__TASK__
Set out the listing word for word. End with the line that contains "Task: Click the blue".

__EXERCISE INPUTS__

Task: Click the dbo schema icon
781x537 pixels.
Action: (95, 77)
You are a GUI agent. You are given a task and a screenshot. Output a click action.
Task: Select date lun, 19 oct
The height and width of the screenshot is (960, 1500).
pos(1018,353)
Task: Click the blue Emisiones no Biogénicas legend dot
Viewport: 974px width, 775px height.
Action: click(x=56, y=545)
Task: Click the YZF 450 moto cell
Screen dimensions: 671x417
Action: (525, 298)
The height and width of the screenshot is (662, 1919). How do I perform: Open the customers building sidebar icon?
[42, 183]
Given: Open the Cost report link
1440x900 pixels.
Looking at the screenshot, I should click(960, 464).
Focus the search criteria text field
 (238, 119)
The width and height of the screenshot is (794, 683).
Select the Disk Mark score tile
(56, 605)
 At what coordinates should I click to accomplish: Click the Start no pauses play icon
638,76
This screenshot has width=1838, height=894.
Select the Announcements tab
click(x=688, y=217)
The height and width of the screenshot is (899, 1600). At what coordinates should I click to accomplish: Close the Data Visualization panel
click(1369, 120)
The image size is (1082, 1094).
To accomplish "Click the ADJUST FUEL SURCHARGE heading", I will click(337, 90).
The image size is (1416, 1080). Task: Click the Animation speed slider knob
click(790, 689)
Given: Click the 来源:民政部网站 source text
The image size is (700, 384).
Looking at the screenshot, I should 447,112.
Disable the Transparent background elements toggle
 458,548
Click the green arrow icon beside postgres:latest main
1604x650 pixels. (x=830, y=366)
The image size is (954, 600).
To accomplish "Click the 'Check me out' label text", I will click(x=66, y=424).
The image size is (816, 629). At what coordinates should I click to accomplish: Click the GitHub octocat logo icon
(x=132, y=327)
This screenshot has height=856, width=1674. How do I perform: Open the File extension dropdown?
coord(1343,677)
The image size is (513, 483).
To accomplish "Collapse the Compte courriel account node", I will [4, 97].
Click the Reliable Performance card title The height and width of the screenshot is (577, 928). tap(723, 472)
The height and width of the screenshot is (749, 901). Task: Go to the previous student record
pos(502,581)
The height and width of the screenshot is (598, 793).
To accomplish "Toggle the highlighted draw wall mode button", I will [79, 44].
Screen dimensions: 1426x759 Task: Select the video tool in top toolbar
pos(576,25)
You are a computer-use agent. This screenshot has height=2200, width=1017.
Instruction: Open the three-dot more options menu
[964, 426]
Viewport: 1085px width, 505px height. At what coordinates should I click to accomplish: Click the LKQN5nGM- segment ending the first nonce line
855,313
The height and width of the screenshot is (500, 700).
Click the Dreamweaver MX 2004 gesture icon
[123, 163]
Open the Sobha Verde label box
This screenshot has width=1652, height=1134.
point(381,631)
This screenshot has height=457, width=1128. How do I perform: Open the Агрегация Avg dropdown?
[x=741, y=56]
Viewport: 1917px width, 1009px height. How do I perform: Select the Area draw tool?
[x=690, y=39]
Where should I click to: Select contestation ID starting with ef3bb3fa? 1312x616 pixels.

__RESPONSE TO THIS TASK__
Task: Click the dbo schema icon
781x537 pixels.
Action: (95, 77)
You are a GUI agent. You are given a task and a screenshot. Output a click action.
Task: Select date lun, 19 oct
The height and width of the screenshot is (960, 1500).
pos(1018,353)
Task: Click the blue Emisiones no Biogénicas legend dot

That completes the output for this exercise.